The way too prove correctness, according to my professor was to make sure that there are these three steps:

  1. Initialization - the loop invariant must hold true prior to the first iteration
  2. Maintenance - the loop invariant must hold true after an iteration
  3. Termination - the loop invariant must hold true when the loop terminates

The loop invariant I've chosen is a <= b since I find this to be true for steps 1 through 3. First of all, I'm not sure if this is a valid loop invariant and this is the only observation I saw since i <= n isn't always true for inputs n that are natural numbers.

Assuming that I've chosen the correct loop invariant, I need to answer the proof by doing three steps so for this number I plan to answer it this way

  1. Initialization - before the start of the loop a is assigned a value of 0 while b is assigned a value of 1 which starts the Fibonacci sequence. a <= b holds true prior to the start of the loop
  2. Maintenance - during the loop, another variable c is added such that it is equal to the sum of a and b.

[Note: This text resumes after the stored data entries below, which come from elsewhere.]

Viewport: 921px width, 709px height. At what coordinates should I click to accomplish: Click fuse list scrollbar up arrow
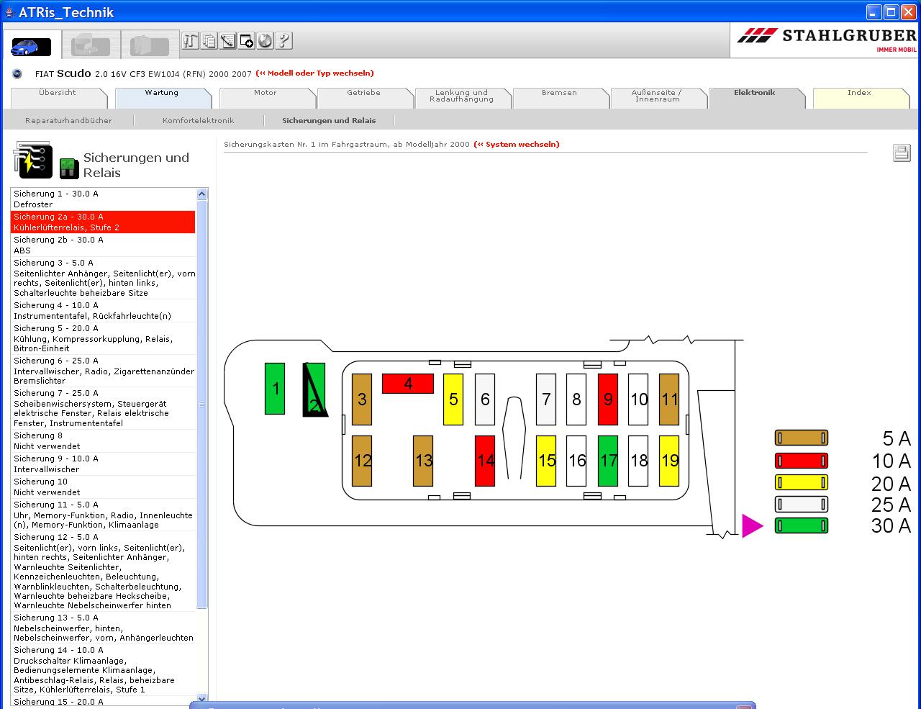201,194
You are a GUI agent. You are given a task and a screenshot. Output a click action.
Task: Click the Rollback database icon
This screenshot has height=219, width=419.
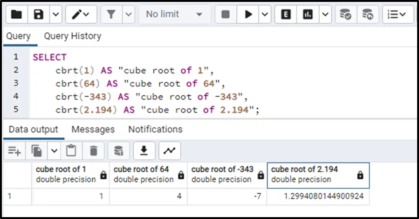point(368,14)
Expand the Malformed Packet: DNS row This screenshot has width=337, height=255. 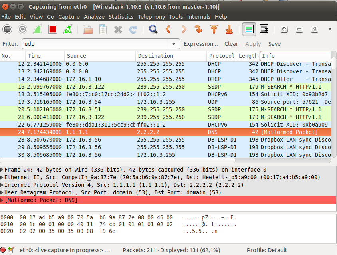(x=2, y=200)
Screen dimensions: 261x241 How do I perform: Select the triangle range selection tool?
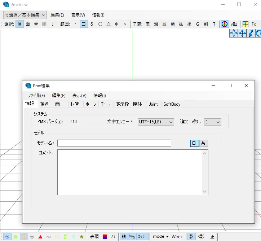point(109,24)
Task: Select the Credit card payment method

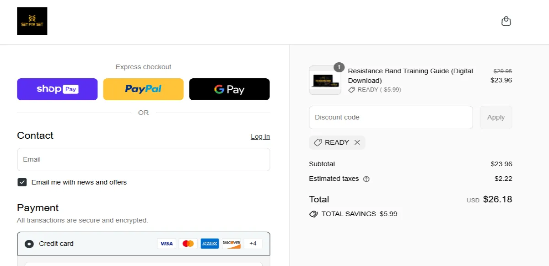Action: [29, 244]
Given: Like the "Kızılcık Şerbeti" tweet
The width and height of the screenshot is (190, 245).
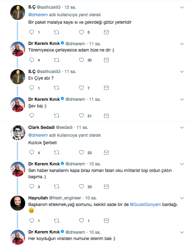Looking at the screenshot, I should (x=81, y=153).
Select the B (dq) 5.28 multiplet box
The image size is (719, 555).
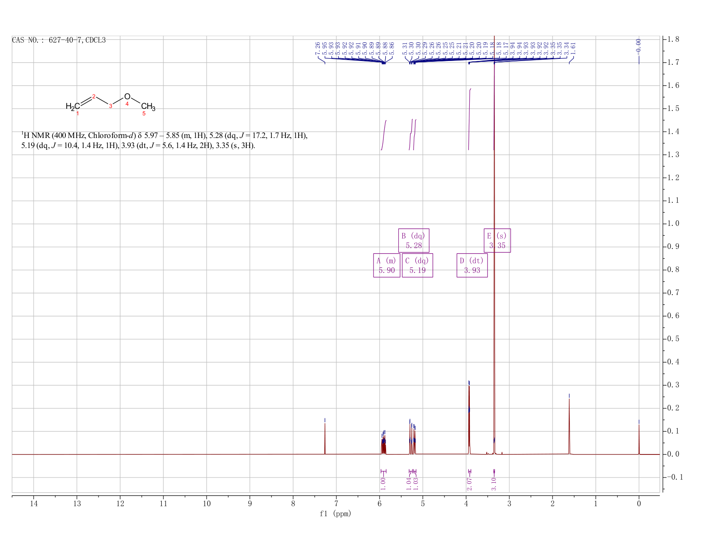point(414,240)
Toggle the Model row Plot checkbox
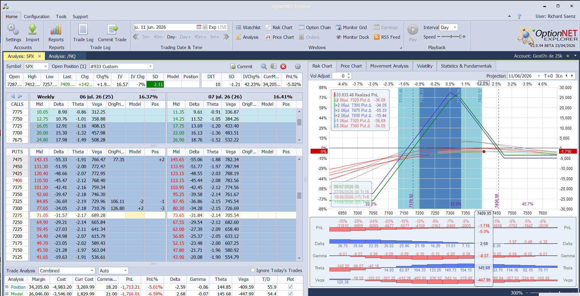 coord(290,294)
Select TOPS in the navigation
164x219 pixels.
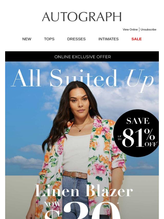pyautogui.click(x=49, y=39)
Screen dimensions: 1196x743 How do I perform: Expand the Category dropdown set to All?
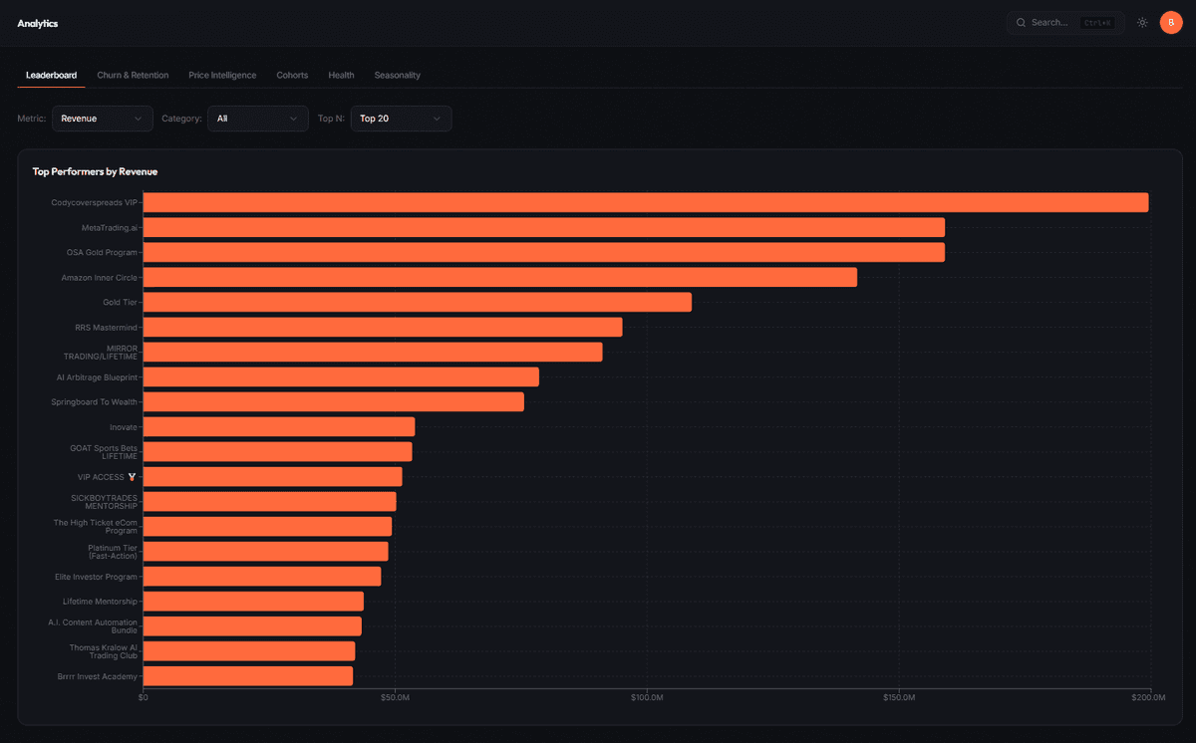(257, 118)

After which, b is assigned to variable a while c is assigned to b thus making the invariant a <= b true during the iteration.
  3. Termination - the loop ends when i > n. Before i is incremented, the procedures in the maintenance step is still done, thus the loop invariant still holds true

For my questions, is my loop invariant a <= b correct? And are the three statements I mentioned above sufficient to prove the correctness of an iterative Fibonacci algorithm?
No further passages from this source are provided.